Renewables-in-Ukraine-Report-2019-en
Ukraine’s Renewables Investment Boom
The Ukrainian government has committed to increase renewables from around 4 per cent of the energy mix today, to 25 per cent by 2035.
While hydropower dominates the country’s renewable capacity, averaging 4.6GWp over the last decade, installed wind, solar and bio energy capacity increased by 54 per cent to 2.1GWp in 2018 alone, with a further 4.6GWp of capacity in the pipeline.
Much of this growth and pipeline, particularly in wind and solar, has been fuelled by a rush to secure the Green Tariff, which will be replaced by an auction-based regime from 2020.

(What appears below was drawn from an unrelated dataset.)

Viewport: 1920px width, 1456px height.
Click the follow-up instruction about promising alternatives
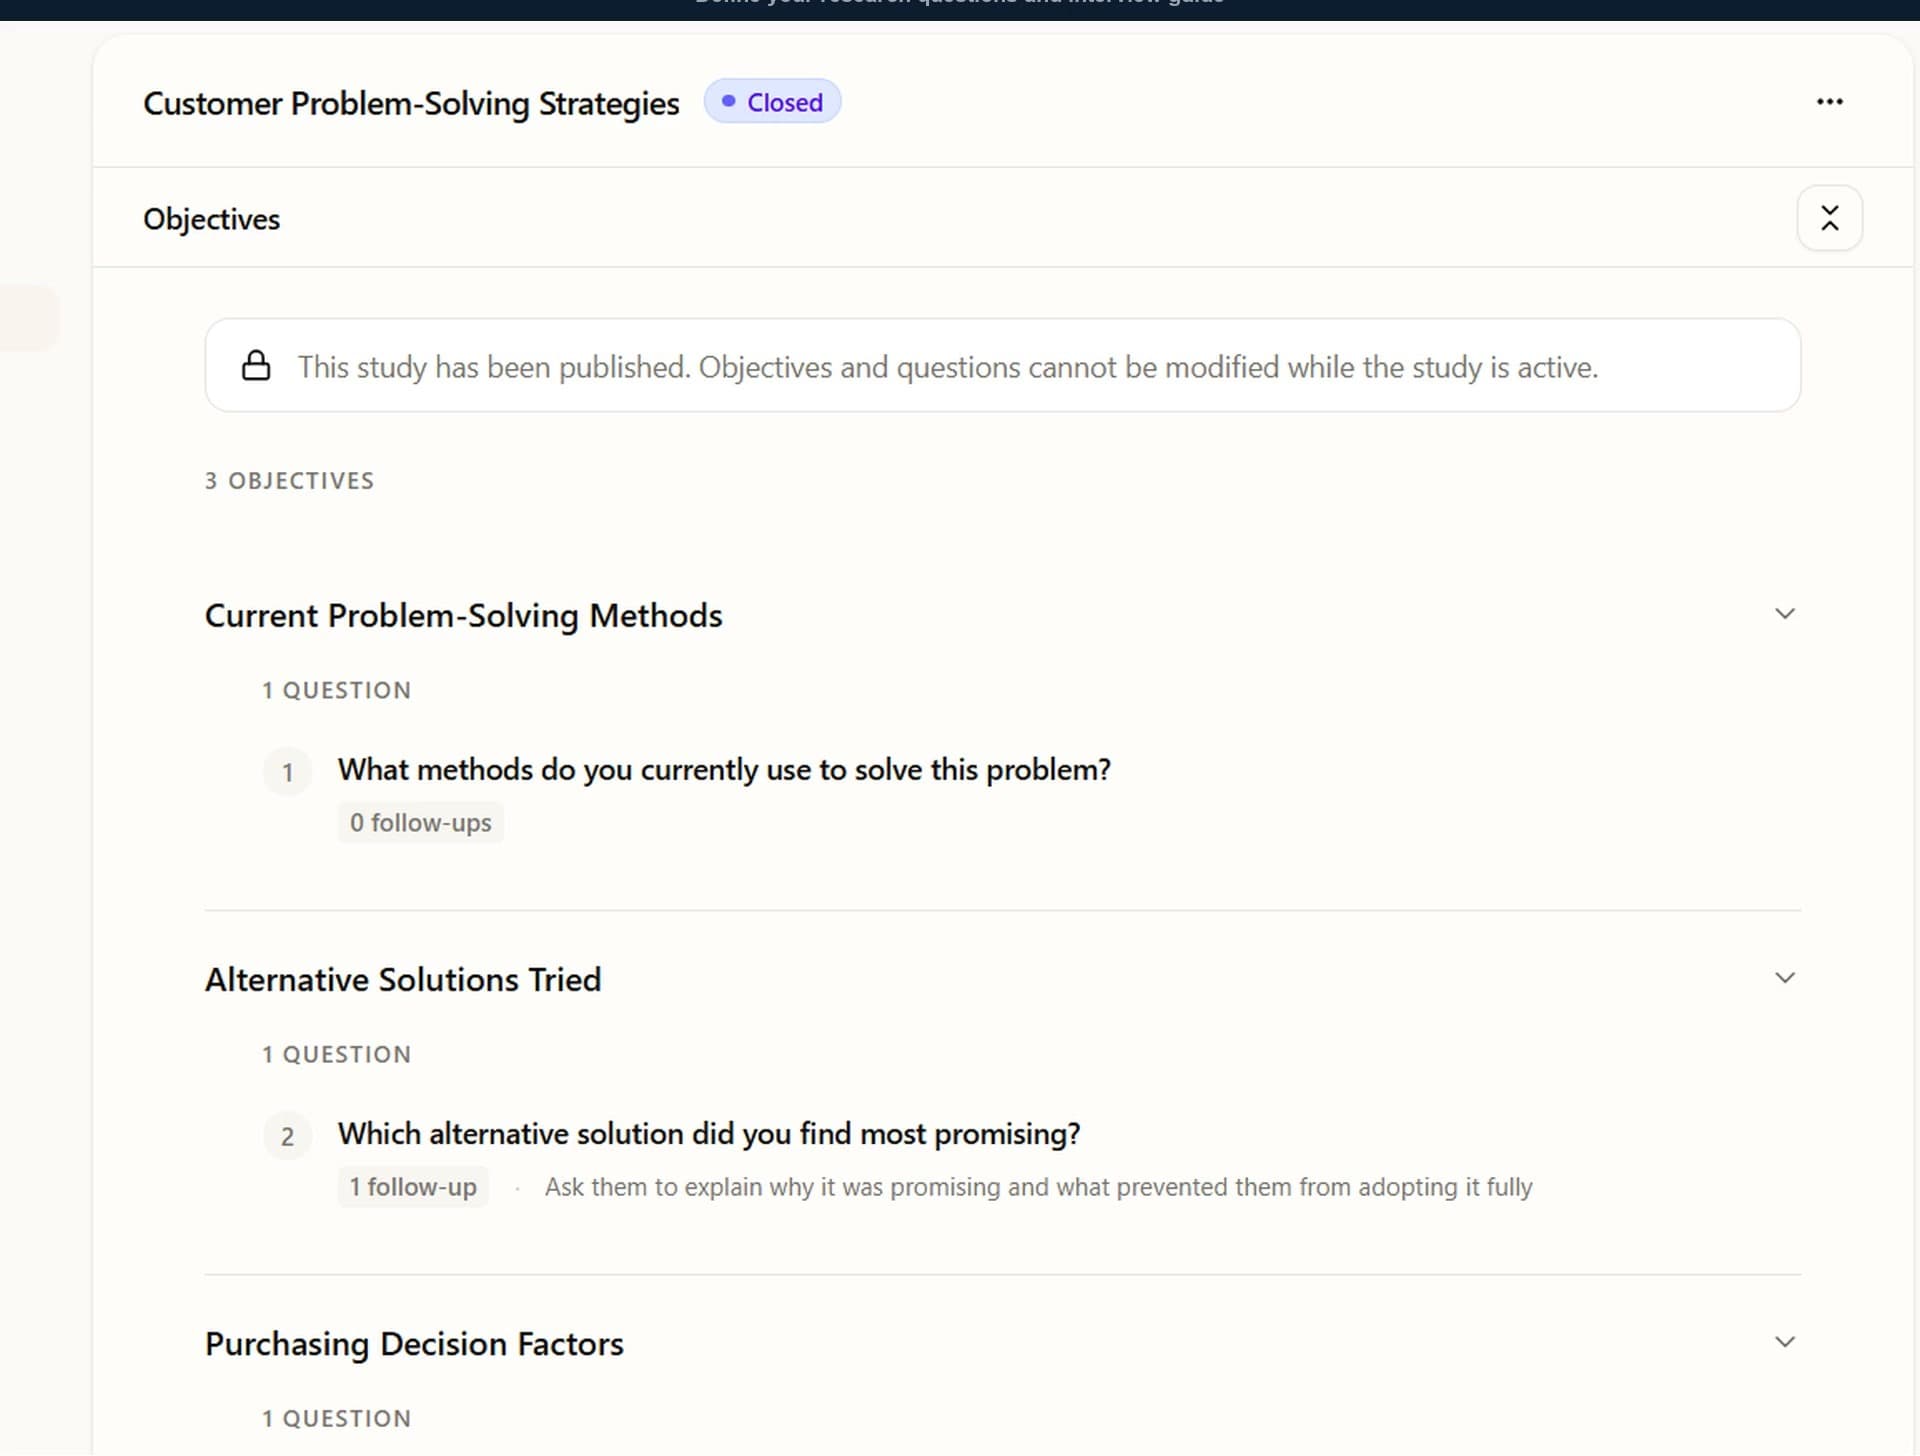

Introduced in 2008, the Green Tariff provides highly attractive and guaranteed Euro-denominated rates until the end of 2029. Investors can still secure the Green Tariff provided that projects have obtained land use rights, a grid connection agreement, a construction permit and a power purchase agreement (PPA) in the new format by 31 December 2019.
Passing of Ukraine’s Auction Law for alternative energy sources in April 2019 follows a well-trodden path. Use of auctions to manage supply to a national grid has become commonplace in recent years.
According to research by the International Renewable Energy Agency (IRENA) the number of countries that have adopted renewable energy auctions increased from six in 2005 to more than 67 by early 2017, and continues to rise.
Although the auction regime will undoubtedly lower returns on investment, compared to those offered by the Green Tariff, any reductions should be manageable, subject to the capacity offered at each auction, as advances in technology continue to reduce generating costs.
We expect the investment climate for Ukrainian renewables to remain favourable. Indeed, the government’s 2035 energy mix target will require significant, and sustained investment in new renewable capacity, storage and transmission networks.
Overall, the outlook for the renewables sector in Ukraine looks bright. Development of the sector has been rapid in recent years, and will continue in the years ahead, although investors should carefully assess the impact of the new auction regime.